Selected by NASA in January 1990, Eileen Collins became an astronaut in July 1991. Initially assigned to Orbiter engineering support, she has also served on the astronaut support team responsible for Orbiter pre-launch checkout, final launch configuration, crew ingress/egress, landing/recovery; worked in Mission Control as a spacecraft communicator (CAPCOM); and served variously as the Astronaut Office Spacecraft Systems Branch Chief, the Chief Information Officer, the Shuttle Branch Chief, and the Astronaut Safety Branch Chief.

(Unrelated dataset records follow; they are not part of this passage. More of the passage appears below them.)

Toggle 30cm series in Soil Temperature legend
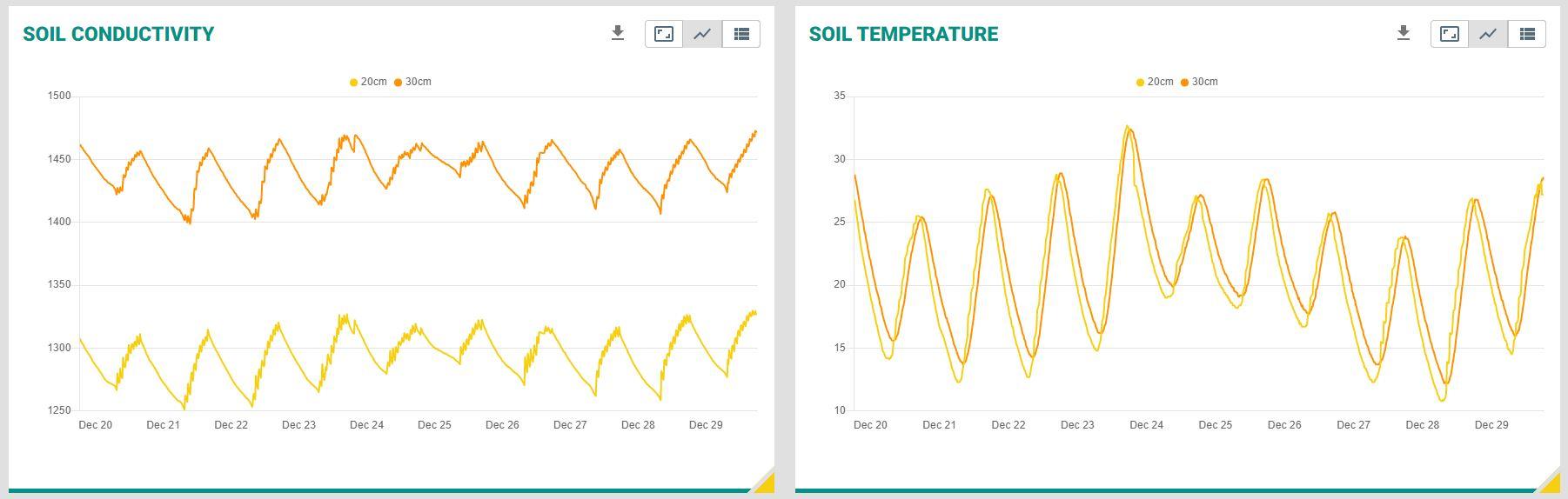The image size is (1568, 499). (x=1199, y=82)
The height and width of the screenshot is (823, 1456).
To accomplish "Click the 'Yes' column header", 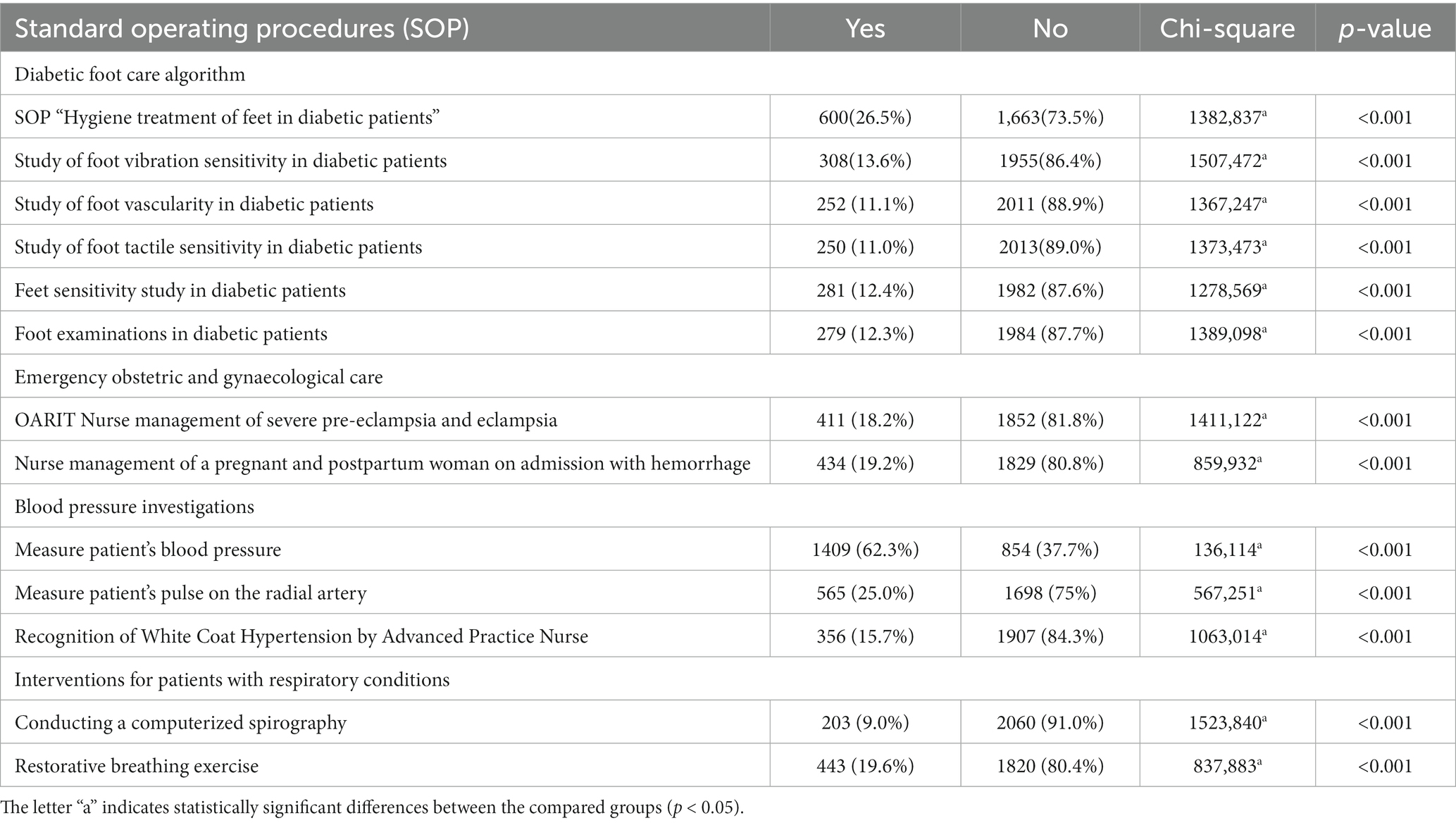I will coord(864,28).
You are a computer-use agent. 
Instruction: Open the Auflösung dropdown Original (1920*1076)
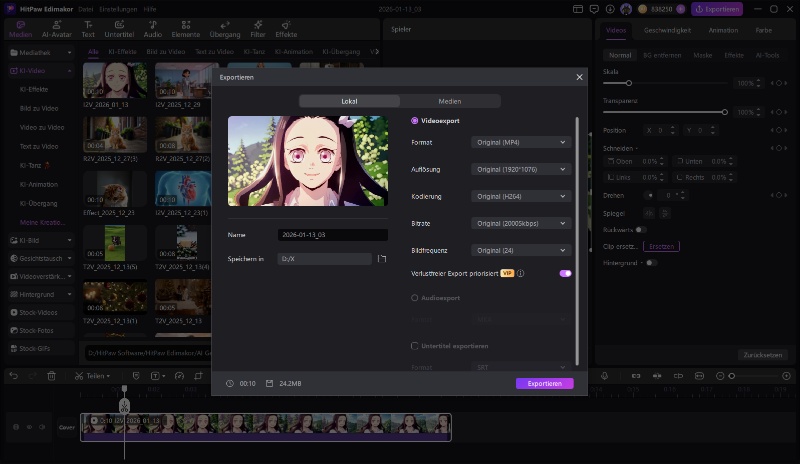[521, 170]
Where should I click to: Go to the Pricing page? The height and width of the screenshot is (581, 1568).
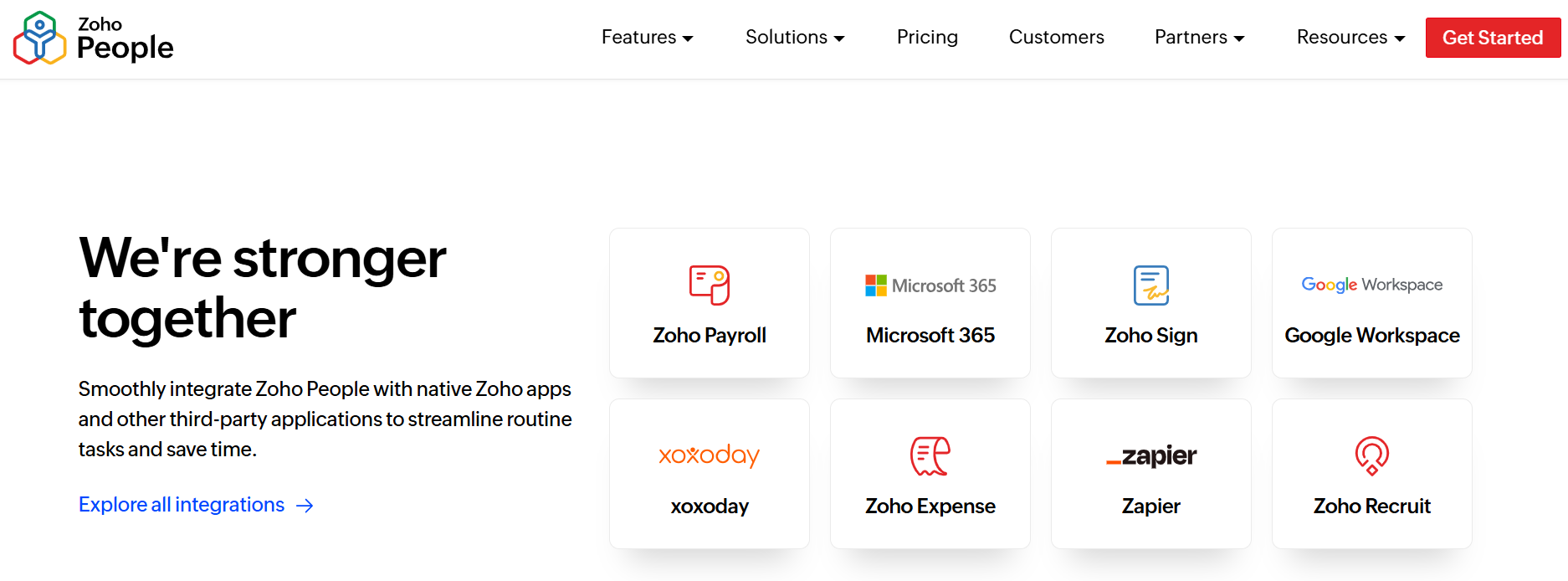pos(927,38)
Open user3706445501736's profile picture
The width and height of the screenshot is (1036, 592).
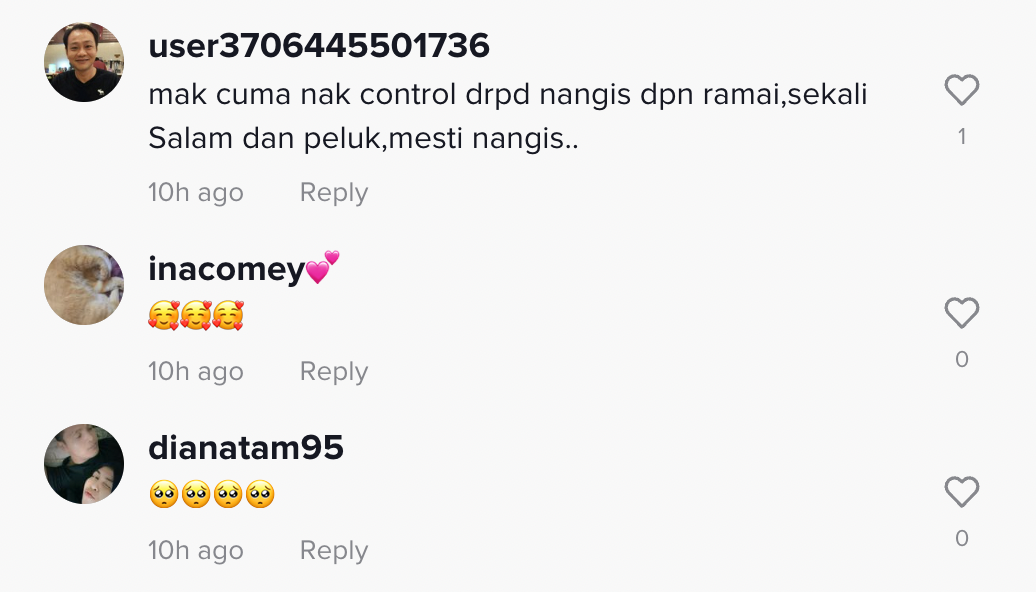pyautogui.click(x=84, y=62)
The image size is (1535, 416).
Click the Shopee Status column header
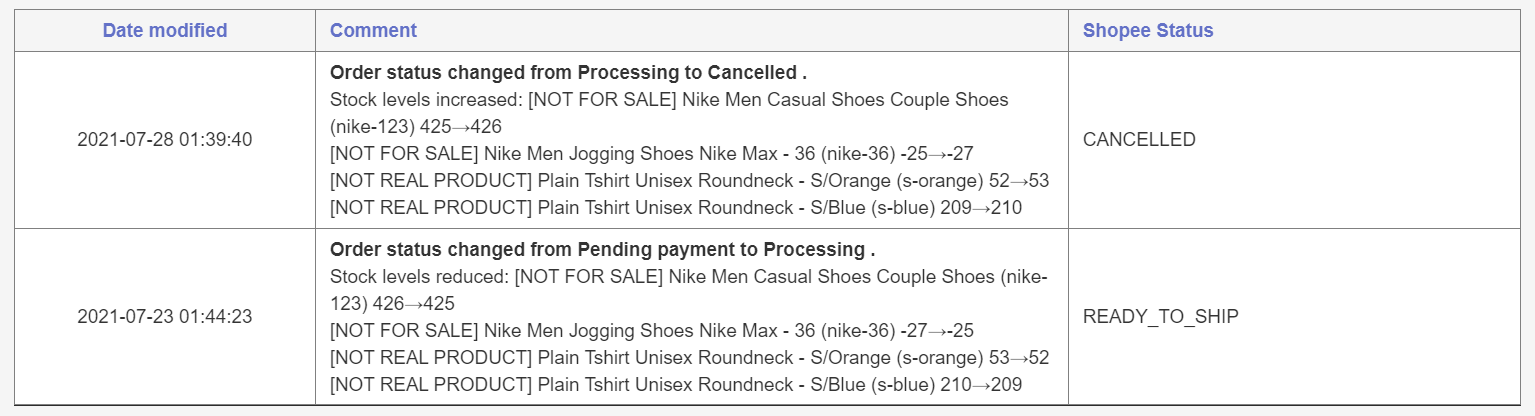coord(1148,30)
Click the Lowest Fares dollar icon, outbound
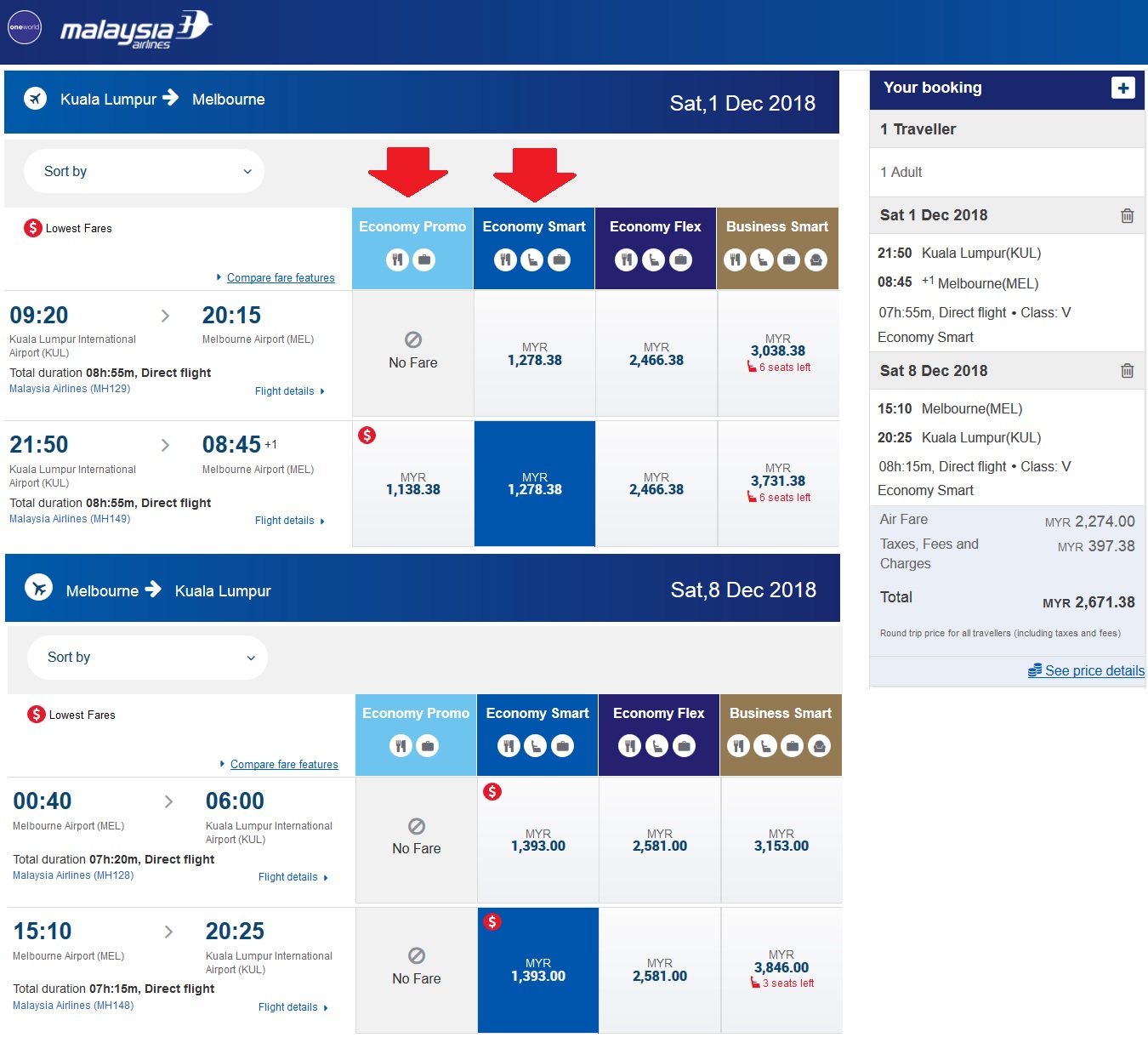 (x=33, y=228)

A veteran of four space shuttle missions (all of which launched from Kennedy Space Center, Florida) Colonel Collins has logged over 537 hours in space. She first entered space on STS-63 Discovery from February 3 to 11, 1995, on the first flight of the new joint Russian-American Space Program. Mission highlights included the rendezvous with the Russian Space Station Mir, the operation of Spacelab, the deployment and retrieval of an astronomy satellite, and a spacewalk. On this mission, Eileen Collins became the first woman to pilot a Space Shuttle.
Her next space flight was as Pilot for STS-84 Atlantis, from May 15 to 25, 1997. This was NASA’s sixth Shuttle mission to rendezvous and dock with Mir. During the flight, the crew conducted a number of secondary experiments and transferred nearly four tons of supplies and experiment equipment between Atlantis and the Russian space station.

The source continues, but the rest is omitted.